It is almost winter and the grass is brittle underfoot, though it remains a vibrant, almost vehement, shade of green. My mother's simple coffin rests on planks of wood, suspended above her open grave, while a handful of mourners gather along either side. The few elderly men and women stand around solemnly, unspeaking, like people waiting for a bus. I recognize no one, but to them, I am the stranger.
"Are you the daughter?" a voice asks.
It is the priest. His skin looks pale against his long purple vestments and his back is severely hunched beneath his overcoat. It is as if years of ministering to the people of this town have buffeted him into the humble pose, the way a tree can be permanently bent by the wind.
"Yes," I say. "Yes, I am. I'm sorry I--"
"No matter. You're here now," he says, with the firm manner of a doctor rather than the kind or careful demeanor usually ascribed to a priest. That may be the very reason my mother chose him to perform her service.
I imagine her planning this funeral the way one might plan a wedding. Making a guest list, choosing the church, handpicking songs for the organist to play. More important still would have been the location of her burial, Saint Ladislaus cemetery. Set on a low knuckle of the Allegheny Mountains, it is an old community cemetery, full of generations of coal miners and steelworkers who saved what little money they earned to buy marble tombs and detailed headstones, the only memorial to their existence they would ever have.
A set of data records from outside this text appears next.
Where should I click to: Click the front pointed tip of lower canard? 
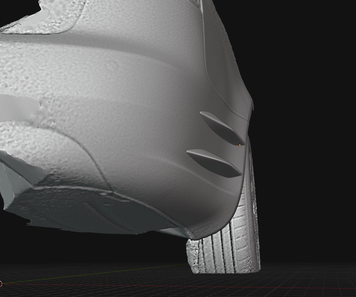point(189,152)
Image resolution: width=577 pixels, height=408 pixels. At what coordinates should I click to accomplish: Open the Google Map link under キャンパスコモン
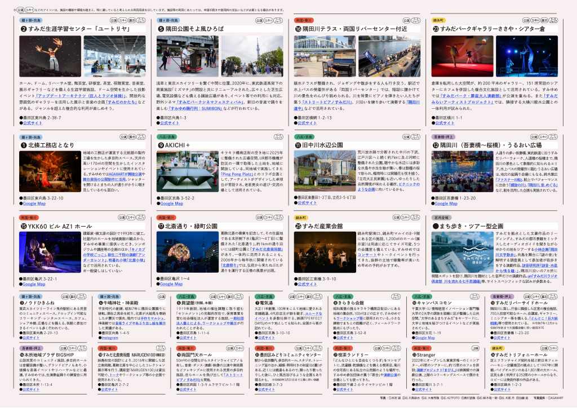[424, 338]
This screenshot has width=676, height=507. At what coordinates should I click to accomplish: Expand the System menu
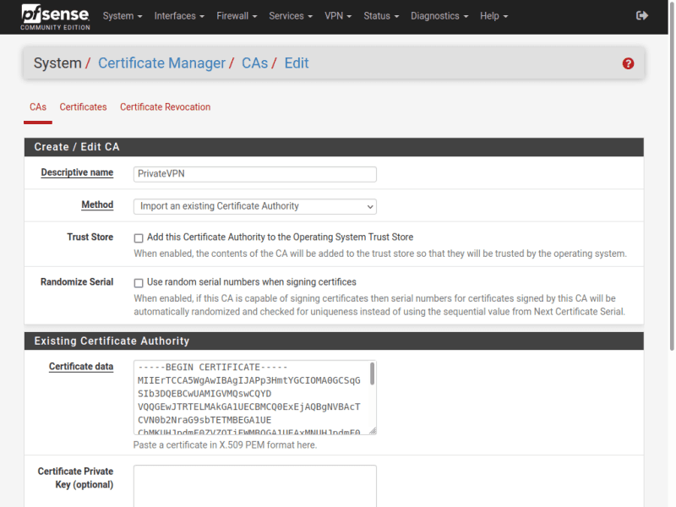pyautogui.click(x=122, y=16)
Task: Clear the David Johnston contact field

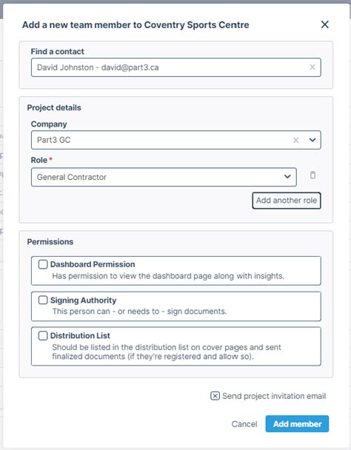Action: pyautogui.click(x=312, y=67)
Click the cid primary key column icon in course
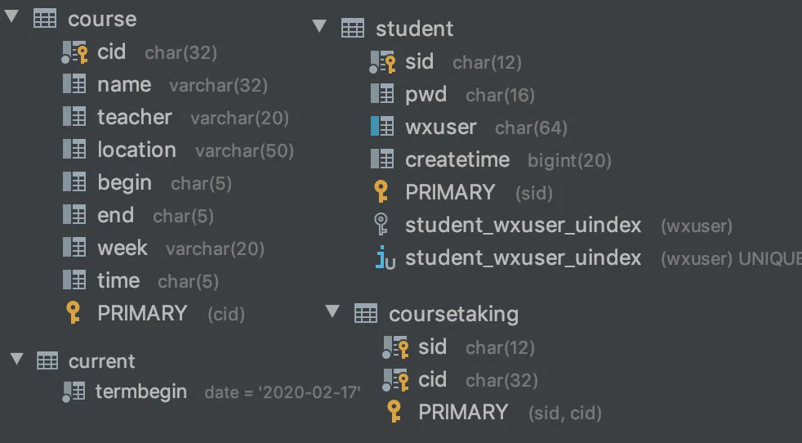The height and width of the screenshot is (443, 802). coord(74,52)
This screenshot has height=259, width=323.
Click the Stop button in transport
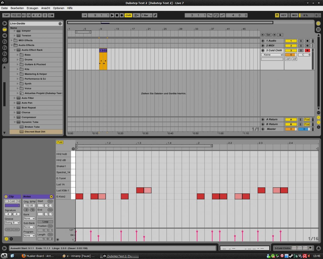[117, 15]
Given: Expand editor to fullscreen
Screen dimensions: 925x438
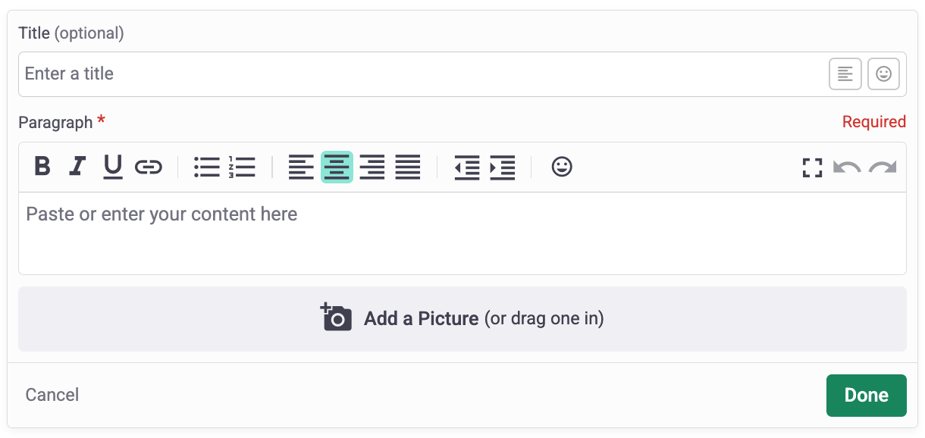Looking at the screenshot, I should [x=812, y=167].
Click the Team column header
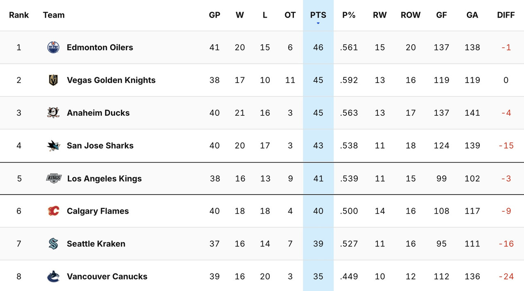This screenshot has width=524, height=291. pos(53,15)
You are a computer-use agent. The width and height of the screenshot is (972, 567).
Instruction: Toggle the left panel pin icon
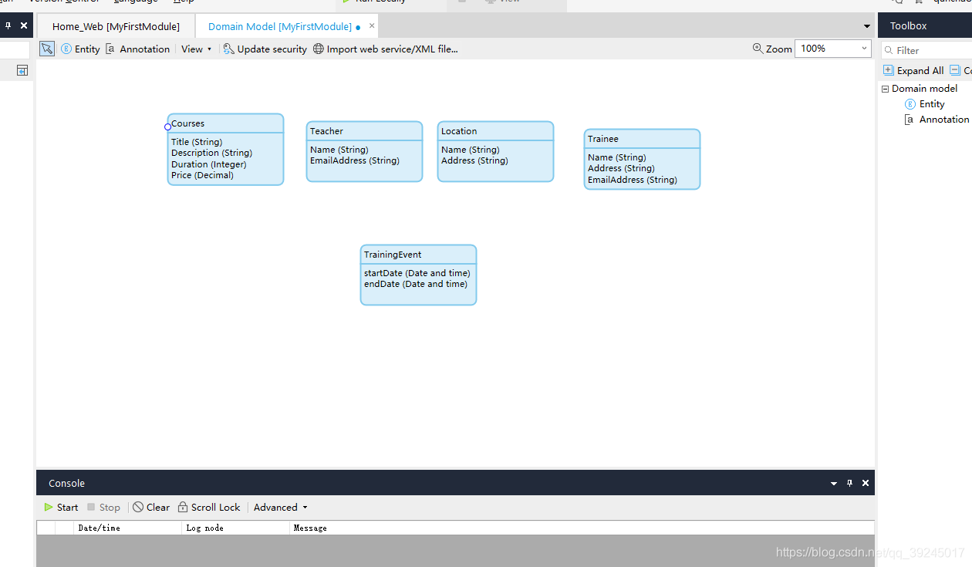tap(8, 25)
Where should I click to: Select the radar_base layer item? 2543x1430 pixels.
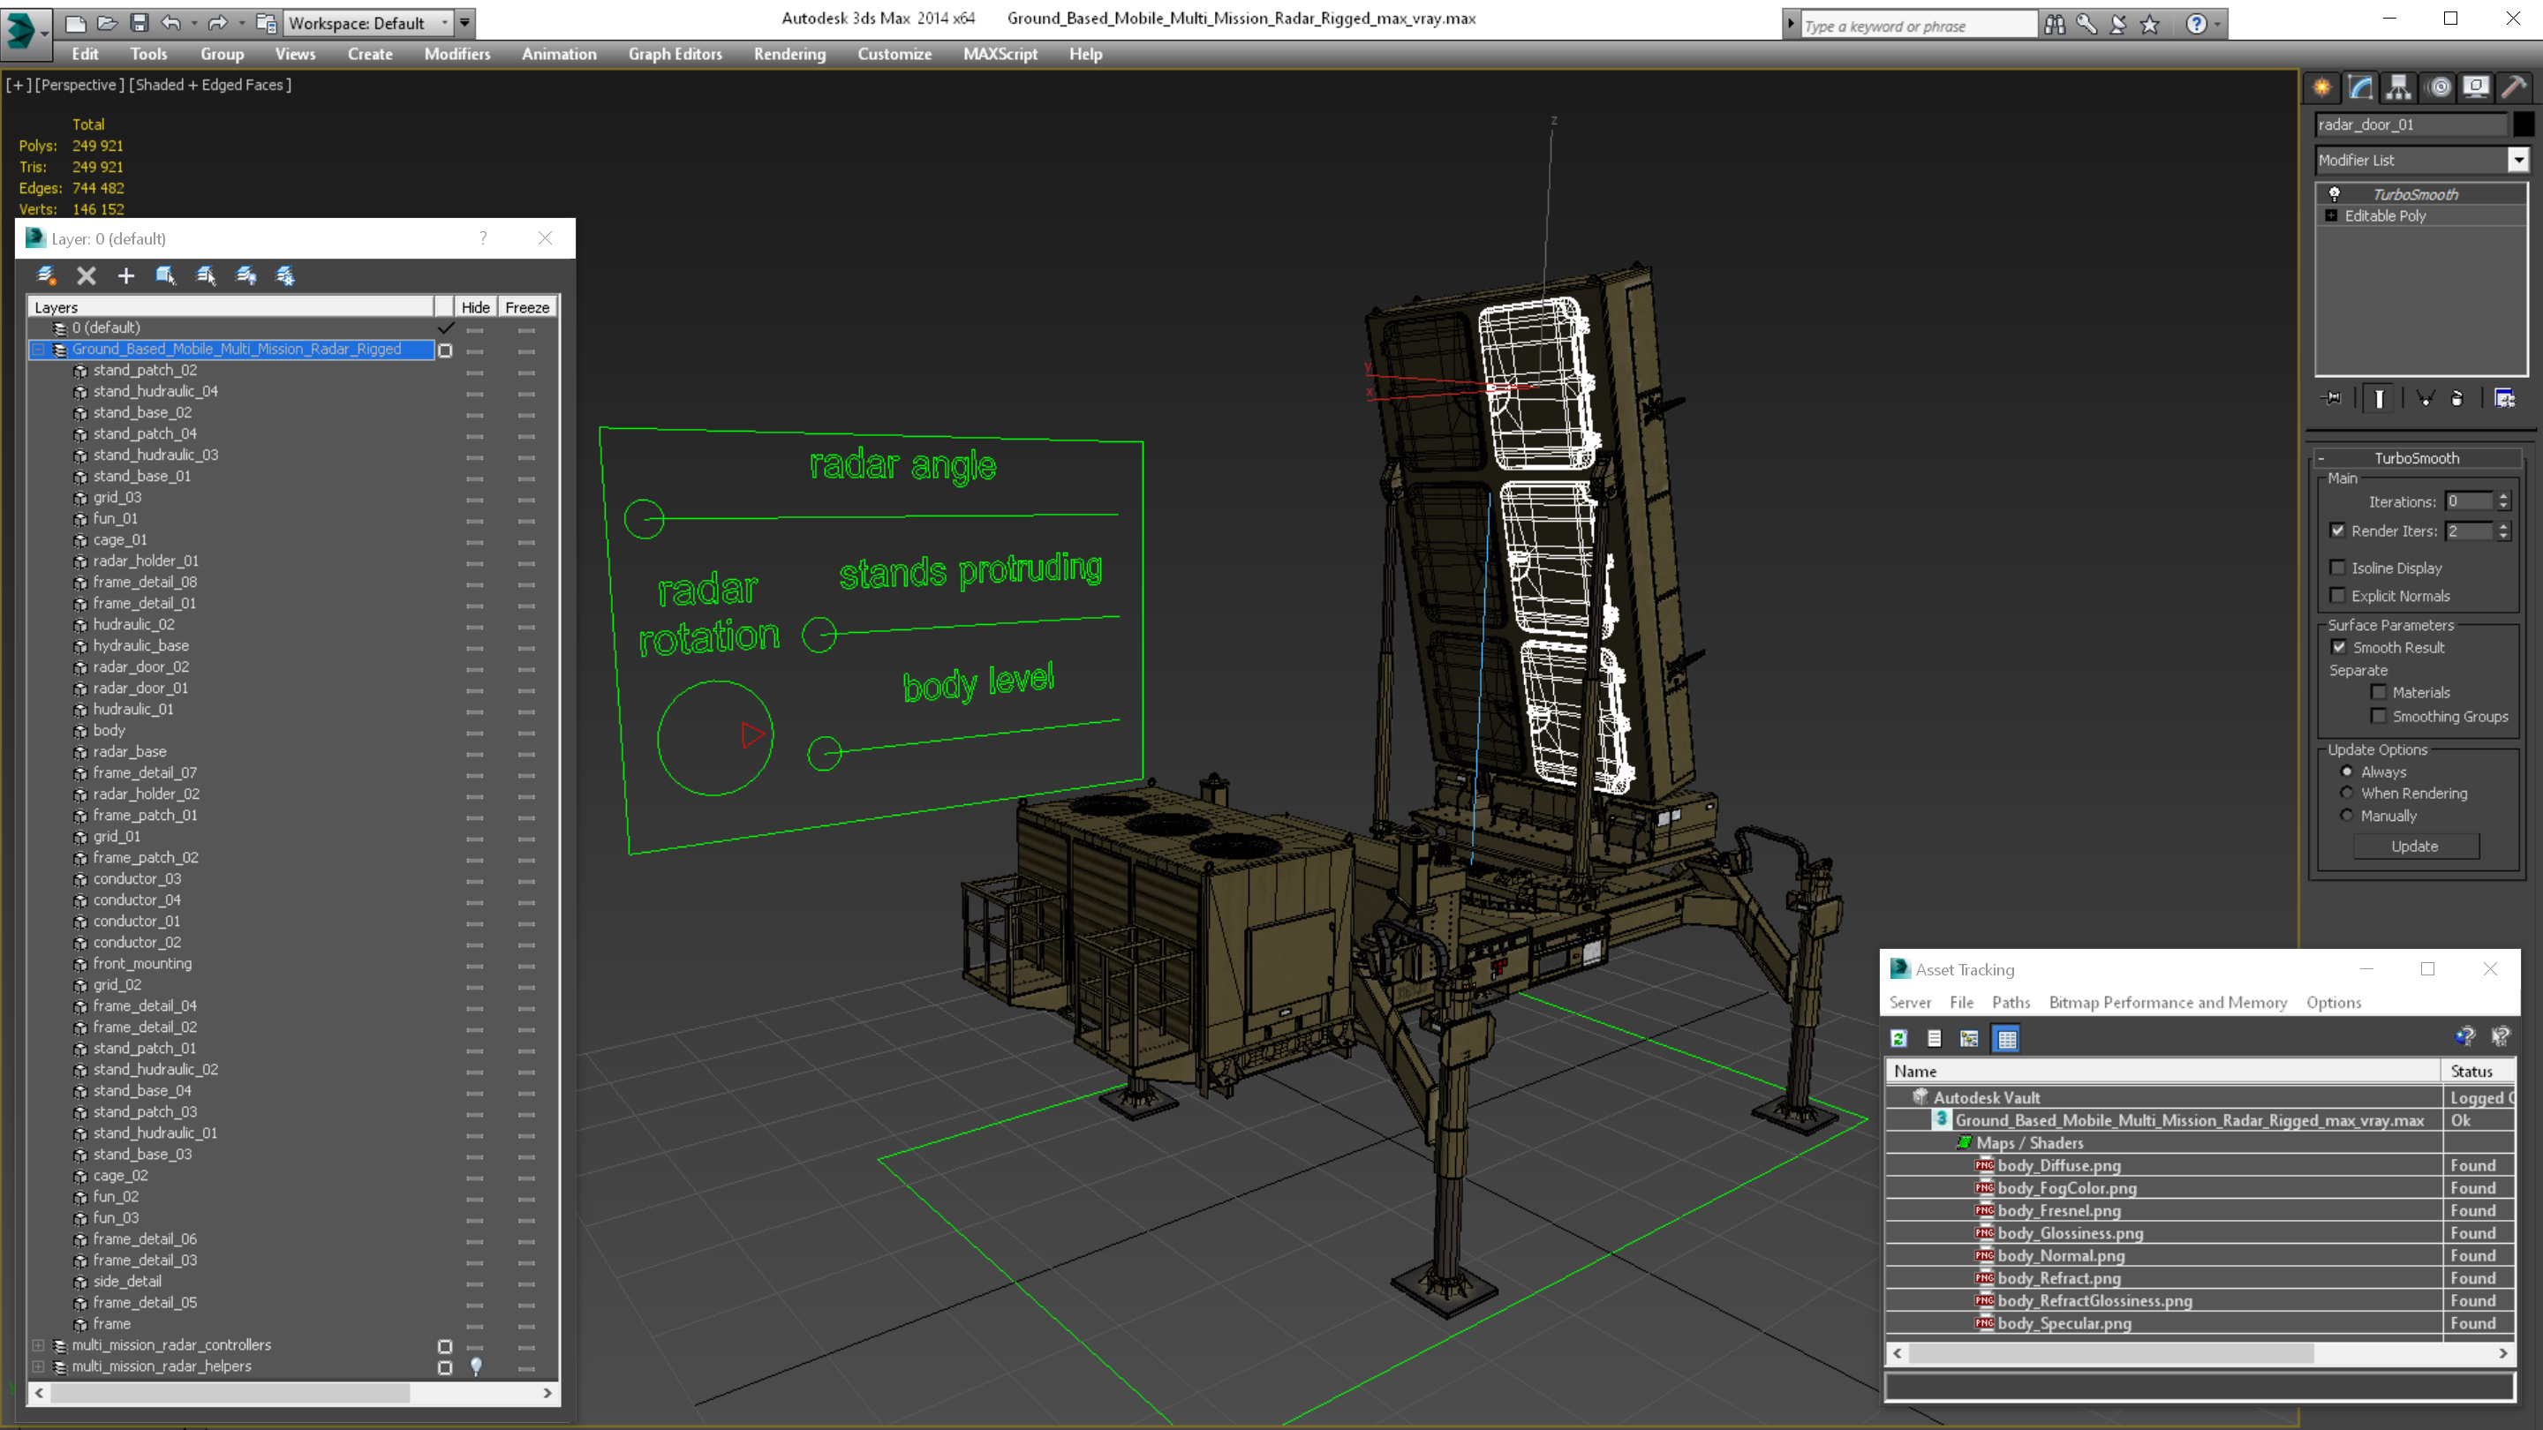pos(129,751)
What no one knew when the cemetery was founded was that an underground stream flowed deep beneath the property and, over time, the moving water has buckled the land. The once-smooth sprawl of earth is now rolling with knolls, the grass undulating like sand dunes. All of the delicately carved headstones list and pitch as if riding a heady sea. The sculptures of angels with their eyes upturned to heaven are now tipped and gazing off like bored schoolgirls. Undermined by what secretly pulsed below, this cemetery speaks more about the condition of life than that of death.
"You made it."
I turn and find my brother, Martin, plodding up the dirt path toward the grave site. Were it not for his voice, I wouldn't have known him. His face looks as if all expression has been beaten out of it. His clothes are rumpled like he has just been in a fight and was lucky to have escaped unscathed.
Martin hugs me roughly. In that brief embrace, I can smell the liquor on him.
"I'm glad you're here," he says.
His eyes linger on my face for a moment, a flicker of grateful recollection, then he pulls away, uncomfortable being so close. I know better than to ask him how he's been. It will only invite an argument about how I haven't called or written or visited, about how I have abandoned my old life, this town and him. It is neither the time nor the place for a conversation about my failings. To spare him the silence, I ask softly, "Who are these people?"
"Couldn't say for sure. All from the church, I s'pose."
We are my mother's only living relatives, the only remnants of her family.
"Priest's about to start," Martin says, ending the conversation before either one of us can say something that might make us feel more than we have to.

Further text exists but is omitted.